That should not require refugees to put themselves in danger by returning to unsafe locations, particularly with reports of confirmed risks and violations. Those are the conditions that should prompt the UNHCR to provide the necessary aid to the Sudanese people forced into these circumstances.
More specifically, the 1951 Geneva Convention and its 1967 Protocol – the core legal documents outlining the UNHCR's duties – detail the rights of refugees and the aid and services that should be provided to them.
They clearly define the high commissioner's role in supervising the implementation of international agreements ensuring refugee protection. The primary principle of the UNHCR's work is to "ensure they can reach safety and are not returned to situations where their lives or freedom would be in danger."
Conflict on both sides of a border
Since April 2024, the Ethiopian government has not been in full control of the Amhara region, where armed clashes broke out between the Ethiopian National Defence Force and a militias known as Fano. These groups were a major part of the Ethiopian civil war between the Ethiopian army and the Tigray People's Liberation Front (TPLF) that began in November 2020.
The security situation in Amhara, which is adjacent to the Sudanese border, has left Sudanese refugees in a precarious position. They have fled civil war at home only to arrive at a place of shelter in the grip of another armed conflict.
These circumstances are no place for the bureaucratic pretexts used by the UNHCR to justify failing to live up to its mandate for the people caught in this trap, not least amid the lack of government control from Ethiopia.
Read more: Darfur's fractured politics add to the complexity and danger of Sudan's civil war
Traditional and sustainable solutions offered by the UNHCR under international law include three options: voluntary repatriation, local integration, or resettlement in a third country.
These are, in effect, what the Sudanese refugees have asked for during their 75 days in the open wilderness of Olala. In the meantime, their conditions worsen as the region's security situation deteriorates. There are reports of armed groups kidnapping refugees – 48 so far – and demanding ransom for their release, amounting to about $5,200 per person.
Wider problems for Sudanese refugees
The failure of the international community to resolve the problems faced by Sudanese refugees extends beyond Ethiopia.
The UNHCR's inability to register Sudanese refugees in Egypt has attracted criticism. Initial appointments essential for formalising their status in the host country are delayed until mid-2025.
While the world was quick to recognise the catastrophe in Sudan as the largest current refugee crisis on the globe – with nearly 12mn displaced, compared to approximately 7.2mn from Syria, 6.4mn from Afghanistan, and 6mn from Ukraine – the attention it received did not match the scale of the disaster.

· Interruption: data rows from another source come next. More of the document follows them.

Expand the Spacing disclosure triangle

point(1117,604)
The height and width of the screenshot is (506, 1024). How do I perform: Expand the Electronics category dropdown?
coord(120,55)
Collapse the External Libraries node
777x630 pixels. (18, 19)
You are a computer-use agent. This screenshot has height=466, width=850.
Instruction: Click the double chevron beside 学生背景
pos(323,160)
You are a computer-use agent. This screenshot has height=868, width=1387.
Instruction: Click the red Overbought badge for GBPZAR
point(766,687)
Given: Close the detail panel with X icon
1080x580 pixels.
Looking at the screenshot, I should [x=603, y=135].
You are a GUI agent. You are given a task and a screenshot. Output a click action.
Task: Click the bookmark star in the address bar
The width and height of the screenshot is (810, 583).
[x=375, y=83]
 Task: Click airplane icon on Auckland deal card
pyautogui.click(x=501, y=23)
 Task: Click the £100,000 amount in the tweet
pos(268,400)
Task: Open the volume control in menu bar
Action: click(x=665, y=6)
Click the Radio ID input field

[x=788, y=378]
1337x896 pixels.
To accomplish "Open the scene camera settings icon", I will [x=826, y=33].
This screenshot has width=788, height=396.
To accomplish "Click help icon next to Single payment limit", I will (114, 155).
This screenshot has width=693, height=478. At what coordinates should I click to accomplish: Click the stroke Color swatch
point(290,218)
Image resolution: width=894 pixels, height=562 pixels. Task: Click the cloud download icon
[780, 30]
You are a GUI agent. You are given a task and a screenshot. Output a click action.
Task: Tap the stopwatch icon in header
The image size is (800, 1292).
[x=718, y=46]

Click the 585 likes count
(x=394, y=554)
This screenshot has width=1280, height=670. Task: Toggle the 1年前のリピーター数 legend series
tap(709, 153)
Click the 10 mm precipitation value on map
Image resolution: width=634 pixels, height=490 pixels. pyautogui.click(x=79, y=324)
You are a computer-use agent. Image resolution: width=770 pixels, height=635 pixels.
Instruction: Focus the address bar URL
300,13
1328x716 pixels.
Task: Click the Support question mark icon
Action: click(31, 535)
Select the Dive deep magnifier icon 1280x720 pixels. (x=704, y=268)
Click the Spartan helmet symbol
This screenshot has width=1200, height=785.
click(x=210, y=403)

We have not seen specialised programs for Sudanese refugees along the lines of the Regional Refugee and Resilience Plan (3RP) for Syrian refugees, which was supported by UNHCR and the United Nations Development Programme.
There are no specific resettlement initiatives like those run by the Canadian government for Syrian refugees, or the UK's Syrian Vulnerable Person Resettlement Programme. There were similar efforts for Syria in Japan, Germany, the United States, Austria and the Netherlands, but not for Sudan.
This shows that international support is not made available equally for all.
There is no denying that despite regional interventions that have fuelled the conflict, the current crisis in Sudan is fundamentally a Sudanese issue caused by Sudanese parties responsible for the suffering inflicted on their people.
But the pledges of the international community form the fundamental basis of international humanitarian law, and there can be no valid reason or justification for failing to uphold commitments made since the end of World War II.
These commitments are not merely acts of charity that warrant gratitude, but essential rights and obligations aimed at addressing the historical legacy of colonial exploitation that hindered the natural development of countries and societies in the Global South.